## SELECTED PASSAGE
━━━━━━━━━━
Seminar – Data, Intelligence & Graphs

Tuesday, January 13, 2026, 11:45, 4A301

Yanzhu Guo

Automatic Evaluation of Human-Written and Machine-Generated Text

With the rapid expansion of digital content, automatic evaluation of textual information has become increasingly crucial. This thesis addresses the challenge of evaluating and enhancing the quality of both human-written and machine-generated texts. Beginning with human-written texts, we develop an argument extraction system to evaluate the substantiation of scientific peer reviews, providing insights into the quality of peer review in NLP conferences in recent years. Additionally, we assess the factuality of abstractive summarization datasets and propose a data refinement approach that enhances model performance while reducing computational demands. For machine-generated texts, the thesis focuses on the underexplored aspects of diversity and naturalness. We introduce a suite of metrics for measuring linguistic diversity and conduct a systematic evaluation across state-of-the-art LLMs, exploring how development and deployment choices influence their output diversity. We also investigate the impact of training LLMs on synthetic data produced by earlier models, demonstrating that recursive training loops lead to diminishing diversity. Finally, we explore the naturalness of multilingual LLMs, uncovering an English-centric bias and proposing an alignment method to mitigate it. These contributions advance evaluation methodologies for natural language generation and provide insights into the interaction between evaluation metrics, dataset quality and language model performance.
━━━━━━━━━━
## DATA EXTRACT

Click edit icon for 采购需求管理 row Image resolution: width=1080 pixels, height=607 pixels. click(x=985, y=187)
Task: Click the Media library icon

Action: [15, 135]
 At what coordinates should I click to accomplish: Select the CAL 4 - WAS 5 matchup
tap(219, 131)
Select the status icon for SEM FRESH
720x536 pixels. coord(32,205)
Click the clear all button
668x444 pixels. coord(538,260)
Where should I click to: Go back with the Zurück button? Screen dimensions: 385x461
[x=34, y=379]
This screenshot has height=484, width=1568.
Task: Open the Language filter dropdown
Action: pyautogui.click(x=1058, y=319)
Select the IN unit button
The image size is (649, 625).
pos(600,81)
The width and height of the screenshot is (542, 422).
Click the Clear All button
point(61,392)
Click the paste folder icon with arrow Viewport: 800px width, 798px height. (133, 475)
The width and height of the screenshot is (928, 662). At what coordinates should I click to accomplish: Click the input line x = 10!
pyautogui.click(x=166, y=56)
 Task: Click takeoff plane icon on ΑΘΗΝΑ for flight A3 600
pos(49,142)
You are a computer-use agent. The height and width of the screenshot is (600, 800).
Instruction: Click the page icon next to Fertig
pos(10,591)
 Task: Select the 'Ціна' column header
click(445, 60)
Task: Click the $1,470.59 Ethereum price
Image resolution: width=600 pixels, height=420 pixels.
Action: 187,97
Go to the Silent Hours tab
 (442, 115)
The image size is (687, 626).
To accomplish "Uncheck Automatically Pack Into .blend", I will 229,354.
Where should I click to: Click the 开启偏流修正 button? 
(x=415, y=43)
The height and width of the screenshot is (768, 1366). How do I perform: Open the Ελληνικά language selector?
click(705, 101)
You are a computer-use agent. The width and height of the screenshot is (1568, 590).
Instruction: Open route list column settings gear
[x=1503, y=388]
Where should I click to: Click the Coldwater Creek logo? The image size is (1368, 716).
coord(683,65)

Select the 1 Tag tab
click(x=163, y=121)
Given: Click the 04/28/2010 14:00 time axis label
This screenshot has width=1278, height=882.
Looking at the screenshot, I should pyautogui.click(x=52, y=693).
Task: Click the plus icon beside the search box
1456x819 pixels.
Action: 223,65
━━━━━━━━━━
## USING THE INFORMATION
**1.** What does the seminar abstract say happens when LLMs are trained in recursive loops on synthetic data from earlier models?
**2.** Please mark each statement yes or no according to the seminar abstract, quoting the words that decide it: (a) The seminar takes place on Tuesday, January 13, 2026. (b) The argument extraction system evaluates the factuality of summarization datasets. (c) The thesis uncovers a bias in multilingual LLMs.
**3.** Carry the seminar abstract on past its last sentence.
The material has no connection to the seminar abstract.

## ANSWERS TO THIS EXERCISE
**1.** These loops lead to diminishing diversity.

**2.**
(a) Yes: "Tuesday, January 13, 2026, 11:45, 4A301"
(b) No: "we develop an argument extraction system to evaluate the substantiation of scientific peer reviews"
(c) Yes: "uncovering an English-centric bias"

**3.**
Thursday, December 11, 2025, 12:15, 4A301

Simon Coumes

Contextual knowledge representation for neurosymbolic Artificial Intelligence reasoning

The field of Knowledge Representation and Reasoning is concerned with the representation of information about reality in a form that is both human-readable and machine-processable. It has been a part of artificial intelligence since its inception, and has produced many important formalisms and systems. One key aspect of knowledge is the context in which it is expressed. This has been identified early on in the field and matches with our common experience: understanding a statement or judging its validity often require to know in what context it was meant. Historically, there has been some work aiming at producing logics implementing a general notion of context. None of them saw a lot of adoption, in part because they lack either sufficient expressive power or because they were not sufficiently usable.

This dissertation presents Qiana, a logic of context powerful enough for almost all types of context representation. It is also compatible with various automated reasoning tools, as is demonstrated by the code provided which allows automated reasoning with Qiana. This makes use of the pre-existing theorem prover Vampire — though any other compatible prover can freely be used instead. By providing a powerful logic for context representation with the possibility of concrete computations without (much) overhead, Qiana paves the way for larger prevalence of logics of context, making it possible to build other reasoning on top of such logics like has been done –for example– for epistemic logics or description logics.

Tuesday, December 9, 2025, 11:45, 1D19

Le-Minh Nguyen (Japan Advanced Institute of Science and Technology)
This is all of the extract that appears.